Brain Worms: Not only is Trump considering allowing RFK Jr, should he be confirmed as HHS head, to start eliminating vaccine requirements for all those nasty childhood diseases, but according to the Wall Street Journal his transition team has started to explore “pathways to dramatically shrink, consolidate or even eliminate the top bank watch dogs in Washington” because apparently they’ve forgotten about the Great Depression, the 2008 banking crisis and the Silicon Valley and Signature Bank debacles to name a few of the more recent failures. Revisiting and maybe streamlining regulations isn’t entirely bad, dismantling protections, including even those provided by the FDIC, probably not such a good idea but, then again, a lot of people in Trump’s orbit seem to have been visited by RFK’s brain worm and/or share his fascination with hallucinogens.  That may be the excuse that Elon Musk opts for if he’s ever called in to explain why it is that his ginormous charitable foundation keeps failing to make the legally required amount of contributions.  According to the NY Times for the third year in a row Musk’s foundation did not give away enough of its money, it missed that mark by a whopping $421 million.  Moreover, some of the funds it did dispense went to other Musk controlled charitable entities which seems a bit sketchy, at least to me.
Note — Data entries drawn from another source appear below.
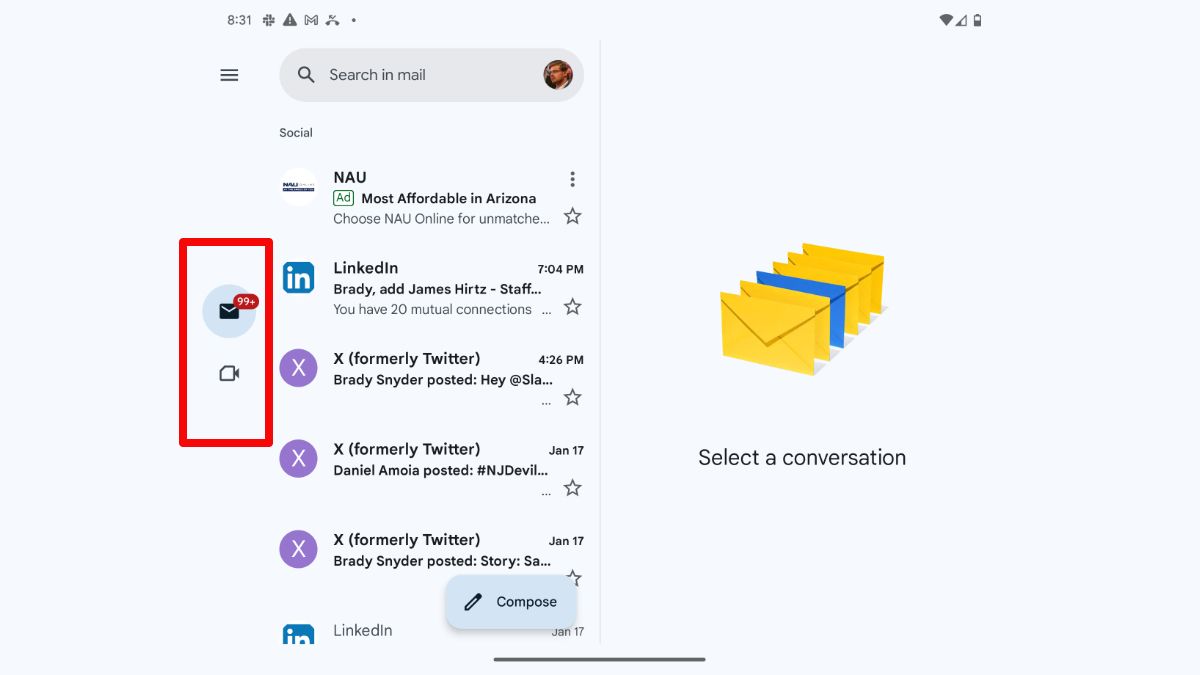Open the ad info label on the NAU email
The width and height of the screenshot is (1200, 675).
343,197

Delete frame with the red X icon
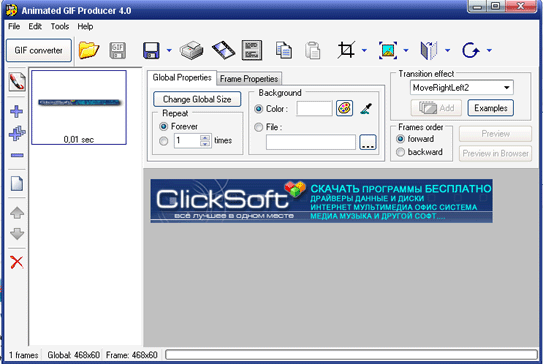tap(17, 262)
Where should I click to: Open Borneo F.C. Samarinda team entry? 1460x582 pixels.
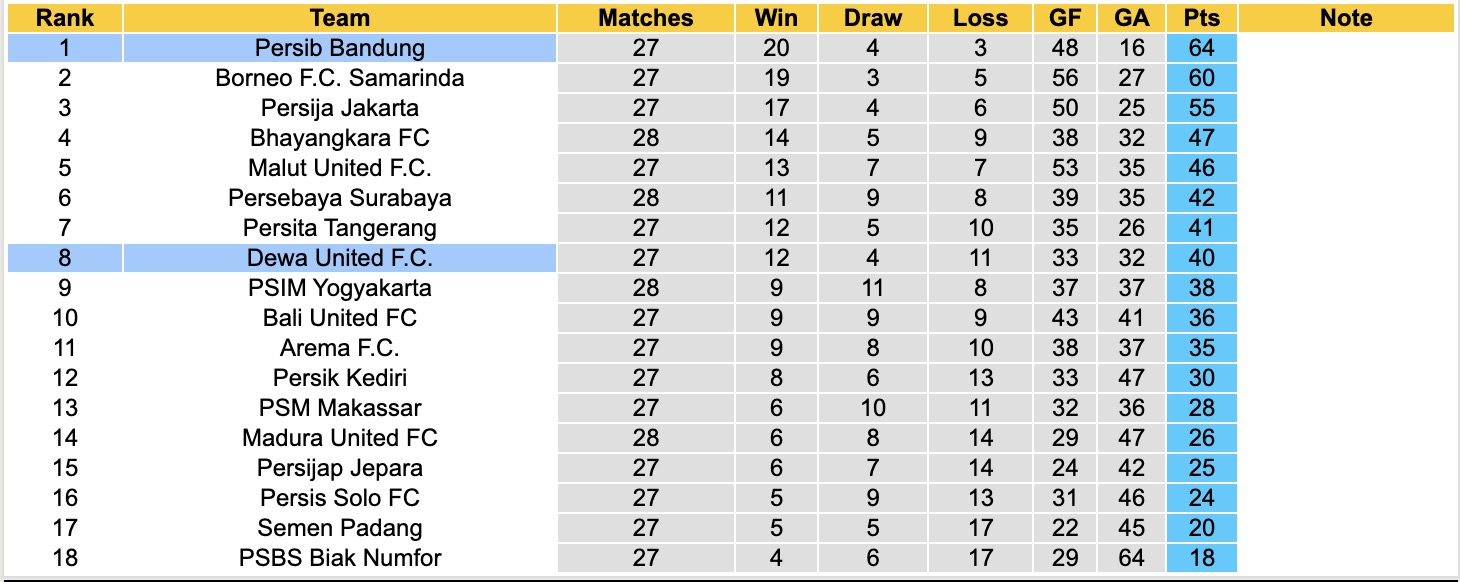coord(340,78)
Fog:  Lots of talk out there about a Hamas hostage deal in the works, not that we haven’t heard that many times before.  WSJ reporter Evan Gershkovich who really was released after being held prisoner by Russia for one year and four months is back at work. Today’s WSJ includes his must-read article entitled “Tracking Putin’s Most Feared Secret Agency From Inside a Russian Prison and Beyond.”  Welcome back Evan.